Work instruction:
Repeat every line below exactly as it reads.
=== Section Start ===
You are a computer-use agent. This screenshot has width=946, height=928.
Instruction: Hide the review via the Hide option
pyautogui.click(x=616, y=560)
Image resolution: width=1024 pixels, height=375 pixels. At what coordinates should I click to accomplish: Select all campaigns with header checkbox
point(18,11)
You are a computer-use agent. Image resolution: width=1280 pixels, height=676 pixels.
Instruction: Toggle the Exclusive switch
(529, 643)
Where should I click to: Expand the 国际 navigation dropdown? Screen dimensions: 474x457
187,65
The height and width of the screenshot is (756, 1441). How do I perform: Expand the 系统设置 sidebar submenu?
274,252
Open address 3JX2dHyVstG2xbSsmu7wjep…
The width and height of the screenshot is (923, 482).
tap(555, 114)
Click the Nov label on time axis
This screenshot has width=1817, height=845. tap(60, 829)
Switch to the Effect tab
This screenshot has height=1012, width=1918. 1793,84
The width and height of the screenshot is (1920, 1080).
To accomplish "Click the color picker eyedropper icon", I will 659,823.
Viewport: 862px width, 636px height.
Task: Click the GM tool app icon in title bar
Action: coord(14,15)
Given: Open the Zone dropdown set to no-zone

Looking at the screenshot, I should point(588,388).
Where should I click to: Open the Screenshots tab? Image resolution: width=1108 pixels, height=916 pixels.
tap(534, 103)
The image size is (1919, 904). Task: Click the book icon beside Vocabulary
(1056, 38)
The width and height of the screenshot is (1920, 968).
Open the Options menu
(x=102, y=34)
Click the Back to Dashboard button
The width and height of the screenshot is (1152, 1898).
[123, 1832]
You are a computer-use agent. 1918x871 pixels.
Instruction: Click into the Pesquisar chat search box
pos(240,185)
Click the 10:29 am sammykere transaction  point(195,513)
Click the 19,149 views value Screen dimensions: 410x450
=== Section End ===
Solution to this task:
You are a computer-use agent. This screenshot has width=946, height=928.
Instruction: Hide the review via the Hide option
pyautogui.click(x=616, y=560)
Image resolution: width=1024 pixels, height=375 pixels. At what coordinates should I click to accomplish: Select all campaigns with header checkbox
point(18,11)
You are a computer-use agent. Image resolution: width=1280 pixels, height=676 pixels.
Instruction: Toggle the Exclusive switch
(529, 643)
Where should I click to: Expand the 国际 navigation dropdown? Screen dimensions: 474x457
187,65
The height and width of the screenshot is (756, 1441). How do I perform: Expand the 系统设置 sidebar submenu?
274,252
Open address 3JX2dHyVstG2xbSsmu7wjep…
The width and height of the screenshot is (923, 482).
tap(555, 114)
Click the Nov label on time axis
This screenshot has width=1817, height=845. tap(60, 829)
Switch to the Effect tab
This screenshot has height=1012, width=1918. 1793,84
The width and height of the screenshot is (1920, 1080).
To accomplish "Click the color picker eyedropper icon", I will 659,823.
Viewport: 862px width, 636px height.
Task: Click the GM tool app icon in title bar
Action: coord(14,15)
Given: Open the Zone dropdown set to no-zone

Looking at the screenshot, I should point(588,388).
Where should I click to: Open the Screenshots tab? Image resolution: width=1108 pixels, height=916 pixels.
tap(534, 103)
The image size is (1919, 904). Task: Click the book icon beside Vocabulary
(1056, 38)
The width and height of the screenshot is (1920, 968).
Open the Options menu
(x=102, y=34)
Click the Back to Dashboard button
The width and height of the screenshot is (1152, 1898).
[123, 1832]
You are a computer-use agent. 1918x871 pixels.
Instruction: Click into the Pesquisar chat search box
pos(240,185)
Click the 10:29 am sammykere transaction  point(195,513)
Click the 19,149 views value Screen dimensions: 410x450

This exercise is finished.